**Passage to read**

Friday, December 15, 2017

Laser ablation surgery for temporal lobe epilepsy

Cara Pressman, a 15-year-old-girl from New York, had two simple words to say to the insurance company that denied coverage for brain surgery that would save her from a life of seizures.

Pressman has been suffering from seizures for several years, so you could imagine how the teenager felt when her chance to recover from the condition was taken away from her.

"Screw you."

That was Pressman's response to Aetna, her family's insurance provider, after the company denied coverage for brain surgery that would end her seizures.

Pressman has been having seizures since she was 9 years old, usually several times per week. Every time it hits, the teenager's body grows cold and starts shaking. She then zones out from between 20 seconds to two minutes, while she remains aware of what goes on around her. The seizures can be triggered by almost anything, including exerting herself, feeling stressed, and being happy, and Pressman described the experience as "having a nightmare but while you're awake."

The teenager thought that her seizures were coming to an end though. Doctors recommended Pressman to undergo a laser ablation surgery that will remove damaged tissues in her brain that they believe are causing the seizures. The doctors even scheduled the minimally invasive brain surgery on Oct. 23.

However, it was not meant to be. Three days before the surgery, Aetna told Pressman's parents that they were denying their family coverage for the teenager's laser ablation surgery. The insurance company said that the procedure was still experimental, and its effectiveness in treating seizures has not been established.

"Considering they're denying me getting surgery and stopping this thing that's wrong with my brain, I would probably just say, 'Screw you.'"

In the laser ablation procedure, surgeons will drill a small hole into Pressman's head and then use a laser to target and remove the damaged tissue. The alternative method, named temporal lobectomy and the one that Aetna covers, will involve the removal of a bigger portion of the teenager's skull to expose the brain matter that needed to be cut.

Studies, however, show mixed but promising results for laser abration surgery as a way to stop seizures. Some claim that the procedure is 75 percent effective in treating seizures that medication could not address.

The Food and Drug Administration has approved laser abration surgery, and the epilepsy community widely views the procedure as an effective option for treatment.

"I would not call it experimental at all," said Mayo Clinic neurosurgeon Dr. Jamie Van Gompel regarding laser abration surgery, adding that temporal lobectomy is more dangerous.

1 comment:

  1. Petito GT, Wharen RE, Feyissa AM, Grewal SS, Lucas JA, Tatum WO. The impact of stereotactic laser ablation at a typical epilepsy center. Epilepsy Behav. 2017 Nov 21;78:37-44.

**Your objective**
Could you pick up the article on laser ablation surgery for epilepsy from its last line and continue it?

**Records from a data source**
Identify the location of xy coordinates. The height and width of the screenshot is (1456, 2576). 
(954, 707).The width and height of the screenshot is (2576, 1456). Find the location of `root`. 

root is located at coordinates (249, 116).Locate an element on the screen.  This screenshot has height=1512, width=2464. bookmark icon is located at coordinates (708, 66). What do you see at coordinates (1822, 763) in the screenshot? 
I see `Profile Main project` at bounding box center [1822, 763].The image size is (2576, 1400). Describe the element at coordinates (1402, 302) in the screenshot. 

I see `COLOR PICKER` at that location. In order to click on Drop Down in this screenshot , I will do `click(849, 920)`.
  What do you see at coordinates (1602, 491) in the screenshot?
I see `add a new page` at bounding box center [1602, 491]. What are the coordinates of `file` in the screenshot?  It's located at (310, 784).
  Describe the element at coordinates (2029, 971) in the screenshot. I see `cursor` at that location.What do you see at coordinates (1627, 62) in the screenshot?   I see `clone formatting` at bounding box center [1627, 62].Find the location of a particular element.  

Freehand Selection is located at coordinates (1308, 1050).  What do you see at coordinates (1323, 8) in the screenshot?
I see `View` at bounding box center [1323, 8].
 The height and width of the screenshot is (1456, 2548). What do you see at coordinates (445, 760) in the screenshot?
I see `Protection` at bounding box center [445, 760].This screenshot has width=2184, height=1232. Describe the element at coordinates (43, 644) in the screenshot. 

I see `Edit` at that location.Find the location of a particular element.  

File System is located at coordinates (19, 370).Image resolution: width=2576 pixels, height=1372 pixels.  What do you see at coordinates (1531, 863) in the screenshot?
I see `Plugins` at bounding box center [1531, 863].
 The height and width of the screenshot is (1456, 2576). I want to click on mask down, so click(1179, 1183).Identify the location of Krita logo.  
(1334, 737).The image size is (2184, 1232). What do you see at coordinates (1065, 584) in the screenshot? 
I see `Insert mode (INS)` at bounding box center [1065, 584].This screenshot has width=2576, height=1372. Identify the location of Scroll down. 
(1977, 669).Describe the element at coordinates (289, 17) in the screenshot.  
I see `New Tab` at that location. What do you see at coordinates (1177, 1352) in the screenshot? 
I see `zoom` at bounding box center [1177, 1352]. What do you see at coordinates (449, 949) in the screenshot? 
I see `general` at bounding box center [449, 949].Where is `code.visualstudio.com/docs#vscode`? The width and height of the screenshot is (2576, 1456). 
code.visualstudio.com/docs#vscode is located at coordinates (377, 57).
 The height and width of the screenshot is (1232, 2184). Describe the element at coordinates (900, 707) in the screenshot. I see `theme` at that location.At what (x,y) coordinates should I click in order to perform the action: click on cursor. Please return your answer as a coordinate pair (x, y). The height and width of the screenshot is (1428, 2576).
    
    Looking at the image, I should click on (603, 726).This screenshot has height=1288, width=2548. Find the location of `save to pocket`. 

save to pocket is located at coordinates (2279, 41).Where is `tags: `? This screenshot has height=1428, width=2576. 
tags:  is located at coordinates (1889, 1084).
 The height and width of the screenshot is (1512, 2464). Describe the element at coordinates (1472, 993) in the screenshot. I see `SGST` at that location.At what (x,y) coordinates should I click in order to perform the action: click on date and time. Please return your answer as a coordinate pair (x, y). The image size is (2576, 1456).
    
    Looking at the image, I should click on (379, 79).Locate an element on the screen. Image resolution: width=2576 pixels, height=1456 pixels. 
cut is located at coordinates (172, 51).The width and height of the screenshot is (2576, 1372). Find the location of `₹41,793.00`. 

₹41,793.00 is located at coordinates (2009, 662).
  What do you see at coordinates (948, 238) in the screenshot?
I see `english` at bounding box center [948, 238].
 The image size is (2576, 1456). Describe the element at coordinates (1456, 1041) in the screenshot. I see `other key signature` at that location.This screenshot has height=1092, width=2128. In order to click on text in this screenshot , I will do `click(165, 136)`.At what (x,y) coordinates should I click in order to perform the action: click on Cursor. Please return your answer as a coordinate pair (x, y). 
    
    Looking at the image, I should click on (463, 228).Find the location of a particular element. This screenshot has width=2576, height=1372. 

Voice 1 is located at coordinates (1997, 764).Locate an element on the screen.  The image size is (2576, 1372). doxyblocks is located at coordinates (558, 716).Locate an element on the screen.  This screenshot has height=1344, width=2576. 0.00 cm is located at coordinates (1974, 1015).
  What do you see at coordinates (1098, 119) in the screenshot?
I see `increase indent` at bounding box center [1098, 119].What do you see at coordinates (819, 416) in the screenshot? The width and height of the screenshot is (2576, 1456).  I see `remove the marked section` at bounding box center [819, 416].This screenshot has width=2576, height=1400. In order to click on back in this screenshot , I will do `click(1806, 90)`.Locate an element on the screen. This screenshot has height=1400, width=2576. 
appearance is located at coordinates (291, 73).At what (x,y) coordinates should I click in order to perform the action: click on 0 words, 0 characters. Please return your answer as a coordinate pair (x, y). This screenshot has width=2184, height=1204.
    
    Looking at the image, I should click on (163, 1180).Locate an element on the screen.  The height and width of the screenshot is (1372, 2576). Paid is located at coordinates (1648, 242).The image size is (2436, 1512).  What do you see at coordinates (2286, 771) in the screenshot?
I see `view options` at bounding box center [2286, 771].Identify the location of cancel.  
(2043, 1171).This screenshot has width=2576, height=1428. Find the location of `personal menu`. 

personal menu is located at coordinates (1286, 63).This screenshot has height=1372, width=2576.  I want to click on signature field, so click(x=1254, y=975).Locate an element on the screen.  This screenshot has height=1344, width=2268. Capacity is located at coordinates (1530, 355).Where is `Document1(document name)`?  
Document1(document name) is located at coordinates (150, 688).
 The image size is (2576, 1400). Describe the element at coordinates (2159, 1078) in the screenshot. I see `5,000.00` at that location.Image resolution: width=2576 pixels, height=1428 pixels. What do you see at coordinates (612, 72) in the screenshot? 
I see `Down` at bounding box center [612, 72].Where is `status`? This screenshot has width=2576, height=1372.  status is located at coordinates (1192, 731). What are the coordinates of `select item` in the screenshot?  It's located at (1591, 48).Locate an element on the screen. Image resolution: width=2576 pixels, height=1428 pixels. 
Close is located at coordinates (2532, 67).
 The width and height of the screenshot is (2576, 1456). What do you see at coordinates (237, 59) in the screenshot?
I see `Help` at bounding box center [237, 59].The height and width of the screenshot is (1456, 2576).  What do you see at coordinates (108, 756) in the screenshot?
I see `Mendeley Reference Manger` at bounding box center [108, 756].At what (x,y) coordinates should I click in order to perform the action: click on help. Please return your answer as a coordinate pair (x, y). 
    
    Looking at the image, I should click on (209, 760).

**Written response**
    Stereotactic laser ablation (SLA) is a novel form of epilepsy surgery for patients with drug-resistant focal epilepsy. We evaluated one hundred consecutive surgeries performed for patients with epilepsy to address the impact of SLA on our therapeutic approach, as well as patient outcomes.

    A retrospective, single center analysis of the last one hundred neurosurgeries for epilepsy was performed from 2013 to 2015. Demographics, surgical procedures, and postoperative measures were assessed up to 5years to compare the effect of SLA on outcome. Confidence intervals (CI) and comparative tests of proportions compared outcomes for SLA and resective surgery. Procedural categorical comparison used Chi-square and Kaplan-Meier curves. Student t-test was utilized for single variables such as age at procedure and seizure onset.

    One hundred surgeries for epilepsy yielded thirty-three SLAs and twenty-one resections with a mean of 21.7-month and 21.3-month follow-up, respectively. The temporal lobe was the most common target for SLA (92.6%) and resection (75%). A discrete lesion was present on brain magnetic resonance imaging (MRI) in 27/32 (84.4%) of SLA patients compared with 7/20 (35%) of resection patients with a normal MRI. Overall, 55-60% of patients became seizure-free (SF). Four of five patients with initial failure to SLA became SF with subsequent resection surgery. Complications were more frequent with resection although SF outcomes did not differ (Chi square; p=0.79). Stereotactic laser ablation patients were older than those with resections (47.0years vs. 35.4years, p=0.001). The mean length of hospitalization prior to discharge was shorter for SLA (1.18days) compared with open resection (3.43days; SD: 3.16 days) (p=0.0002).

    We now use SLA as a first line therapy at our center in patients with lesional temporal lobe epilepsy (TLE) before resection. Seizure-free outcome with SLA and resection was similar but with a shorter length of stay. Long-term follow-up is recommended to determine sustained SF status from SLA.